**Text excerpt:**
***
Some Time This March
The exhibition was destroyed some time before The Count and I arrived and has since degraded into a party. Relics of a time long elapsed lie broken and scattered across several rooms. Fragments of what was arguably once art.
A door greets me in the hallway, broken and forgotten and detached from its frame. I resist the temptation to rap its surface as I pass.
After another bump of K I discover the paper-mâché coated bathroom. It appears the atmospheric support mechanism in this room has failed, entombing it in ice. The Count fingers his gram nervously as he takes the scene in. His mindset has not been the most stable as of late.
In the kitchen there is a innumerable amount of empty bottles preventing the room reaching its full capacity. They stand like a long dead army, watching over the swallowing and insufflation and debauchery. I suspect this is not part of the exhibition.
***
**Work order 1:** Summarize the exhibition text in two sentences.
**Work order 2:** Name every specific room or part of the building that the exhibition text mentions.
The lines that come after this text have no connection to it.

**Provided information:**
***
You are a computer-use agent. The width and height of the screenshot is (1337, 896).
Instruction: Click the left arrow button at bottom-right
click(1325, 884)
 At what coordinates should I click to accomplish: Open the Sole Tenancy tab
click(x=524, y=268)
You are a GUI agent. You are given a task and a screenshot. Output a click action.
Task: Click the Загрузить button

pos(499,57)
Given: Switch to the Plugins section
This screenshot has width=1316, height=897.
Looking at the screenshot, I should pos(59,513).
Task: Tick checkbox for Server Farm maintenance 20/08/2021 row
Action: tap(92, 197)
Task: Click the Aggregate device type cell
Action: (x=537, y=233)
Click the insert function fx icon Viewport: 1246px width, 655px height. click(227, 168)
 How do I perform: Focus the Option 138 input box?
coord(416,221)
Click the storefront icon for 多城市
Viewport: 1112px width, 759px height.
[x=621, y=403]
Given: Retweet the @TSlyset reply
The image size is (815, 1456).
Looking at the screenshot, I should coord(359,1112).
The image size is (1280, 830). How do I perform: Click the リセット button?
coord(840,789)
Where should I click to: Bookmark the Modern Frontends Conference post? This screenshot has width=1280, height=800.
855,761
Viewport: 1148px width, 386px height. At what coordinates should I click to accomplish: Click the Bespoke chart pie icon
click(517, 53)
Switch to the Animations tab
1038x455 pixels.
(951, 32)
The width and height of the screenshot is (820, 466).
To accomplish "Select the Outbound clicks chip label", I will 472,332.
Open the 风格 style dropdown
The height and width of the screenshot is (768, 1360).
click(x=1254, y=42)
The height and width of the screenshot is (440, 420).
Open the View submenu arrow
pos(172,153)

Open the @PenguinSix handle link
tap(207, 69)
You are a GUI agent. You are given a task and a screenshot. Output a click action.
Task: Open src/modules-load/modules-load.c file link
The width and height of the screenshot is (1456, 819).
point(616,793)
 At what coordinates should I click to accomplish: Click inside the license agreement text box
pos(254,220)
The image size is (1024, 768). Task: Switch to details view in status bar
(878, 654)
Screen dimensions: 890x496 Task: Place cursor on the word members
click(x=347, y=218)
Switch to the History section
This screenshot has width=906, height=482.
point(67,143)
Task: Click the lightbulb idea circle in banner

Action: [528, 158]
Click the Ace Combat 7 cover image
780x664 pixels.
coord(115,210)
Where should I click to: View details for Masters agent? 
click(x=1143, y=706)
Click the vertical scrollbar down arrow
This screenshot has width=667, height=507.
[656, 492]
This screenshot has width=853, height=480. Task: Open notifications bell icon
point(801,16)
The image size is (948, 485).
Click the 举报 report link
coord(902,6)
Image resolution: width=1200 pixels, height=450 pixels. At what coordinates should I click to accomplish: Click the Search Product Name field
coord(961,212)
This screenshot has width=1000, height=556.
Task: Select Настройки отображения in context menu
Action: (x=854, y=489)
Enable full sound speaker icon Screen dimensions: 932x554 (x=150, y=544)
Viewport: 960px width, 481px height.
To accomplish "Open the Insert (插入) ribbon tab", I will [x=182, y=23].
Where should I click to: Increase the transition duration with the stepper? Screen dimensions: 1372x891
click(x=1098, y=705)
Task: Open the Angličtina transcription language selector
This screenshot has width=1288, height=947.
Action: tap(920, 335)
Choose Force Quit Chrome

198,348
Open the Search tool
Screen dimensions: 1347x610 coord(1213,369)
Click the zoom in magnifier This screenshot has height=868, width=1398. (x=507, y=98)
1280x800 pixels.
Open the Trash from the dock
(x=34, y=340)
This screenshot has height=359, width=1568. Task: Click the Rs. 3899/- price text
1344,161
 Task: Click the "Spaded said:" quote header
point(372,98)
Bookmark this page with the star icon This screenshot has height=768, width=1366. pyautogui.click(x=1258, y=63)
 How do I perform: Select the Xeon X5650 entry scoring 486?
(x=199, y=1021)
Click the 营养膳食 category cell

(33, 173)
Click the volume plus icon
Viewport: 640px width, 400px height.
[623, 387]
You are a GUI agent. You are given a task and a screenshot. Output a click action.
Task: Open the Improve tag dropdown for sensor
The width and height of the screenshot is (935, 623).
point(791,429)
***
**Result 1:** The narrator and The Count arrive at an exhibition that was destroyed some time before and has since degraded into a party, with broken relics scattered across several rooms. The narrator passes a detached door in the hallway, finds a paper-mâché coated bathroom entombed in ice where The Count nervously fingers his gram, and sees a kitchen crowded with empty bottles.

**Result 2:** hallway, bathroom, kitchen